__Stored records__
━━━━━━━━━━
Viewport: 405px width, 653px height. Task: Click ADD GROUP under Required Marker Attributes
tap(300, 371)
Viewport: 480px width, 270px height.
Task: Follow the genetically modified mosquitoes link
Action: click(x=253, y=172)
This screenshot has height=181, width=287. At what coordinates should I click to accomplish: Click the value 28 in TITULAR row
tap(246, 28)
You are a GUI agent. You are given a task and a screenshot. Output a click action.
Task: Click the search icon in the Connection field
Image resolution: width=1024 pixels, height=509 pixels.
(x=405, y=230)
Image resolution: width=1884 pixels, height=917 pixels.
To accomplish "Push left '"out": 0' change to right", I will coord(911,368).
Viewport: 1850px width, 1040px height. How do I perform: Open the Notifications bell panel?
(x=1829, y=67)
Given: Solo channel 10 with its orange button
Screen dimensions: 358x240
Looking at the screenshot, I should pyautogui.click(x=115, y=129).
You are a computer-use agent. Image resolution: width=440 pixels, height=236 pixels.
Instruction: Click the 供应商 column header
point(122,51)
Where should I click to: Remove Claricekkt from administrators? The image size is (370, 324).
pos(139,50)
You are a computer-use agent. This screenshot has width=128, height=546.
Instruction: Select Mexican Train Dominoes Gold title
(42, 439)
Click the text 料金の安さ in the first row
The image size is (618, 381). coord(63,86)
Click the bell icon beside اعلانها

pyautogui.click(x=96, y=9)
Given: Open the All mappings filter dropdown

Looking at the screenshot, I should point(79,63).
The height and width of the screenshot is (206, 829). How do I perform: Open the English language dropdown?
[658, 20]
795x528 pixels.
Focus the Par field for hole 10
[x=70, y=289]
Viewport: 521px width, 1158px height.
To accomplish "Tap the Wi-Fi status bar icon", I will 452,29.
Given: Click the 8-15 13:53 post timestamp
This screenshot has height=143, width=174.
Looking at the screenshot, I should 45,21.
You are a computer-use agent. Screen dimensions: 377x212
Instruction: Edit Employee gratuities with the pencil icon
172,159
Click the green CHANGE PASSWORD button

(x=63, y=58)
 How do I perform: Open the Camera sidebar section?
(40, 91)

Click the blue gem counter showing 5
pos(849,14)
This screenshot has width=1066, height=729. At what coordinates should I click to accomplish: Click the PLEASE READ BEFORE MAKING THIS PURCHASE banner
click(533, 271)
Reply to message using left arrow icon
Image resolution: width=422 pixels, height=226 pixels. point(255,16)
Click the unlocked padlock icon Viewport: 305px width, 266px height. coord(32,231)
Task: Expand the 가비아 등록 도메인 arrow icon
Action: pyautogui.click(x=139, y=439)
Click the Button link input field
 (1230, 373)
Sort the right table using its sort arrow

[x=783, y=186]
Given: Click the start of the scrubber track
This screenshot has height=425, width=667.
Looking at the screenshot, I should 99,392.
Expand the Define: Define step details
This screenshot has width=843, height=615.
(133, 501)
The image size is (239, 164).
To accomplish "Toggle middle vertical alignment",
━━━━━━━━━━
__What is being asked__
Update the listing from its first line up to and including the line with "point(122,51)": replace "Image resolution" with "Screen size" and leave everything else unchanged.

__Response__
Viewport: 405px width, 653px height. Task: Click ADD GROUP under Required Marker Attributes
tap(300, 371)
Viewport: 480px width, 270px height.
Task: Follow the genetically modified mosquitoes link
Action: click(x=253, y=172)
This screenshot has height=181, width=287. At what coordinates should I click to accomplish: Click the value 28 in TITULAR row
tap(246, 28)
You are a GUI agent. You are given a task and a screenshot. Output a click action.
Task: Click the search icon in the Connection field
Screen size: width=1024 pixels, height=509 pixels.
(x=405, y=230)
Screen size: width=1884 pixels, height=917 pixels.
To accomplish "Push left '"out": 0' change to right", I will coord(911,368).
Viewport: 1850px width, 1040px height. How do I perform: Open the Notifications bell panel?
(x=1829, y=67)
Given: Solo channel 10 with its orange button
Screen dimensions: 358x240
Looking at the screenshot, I should pyautogui.click(x=115, y=129).
You are a computer-use agent. Screen size: width=440 pixels, height=236 pixels.
Instruction: Click the 供应商 column header
point(122,51)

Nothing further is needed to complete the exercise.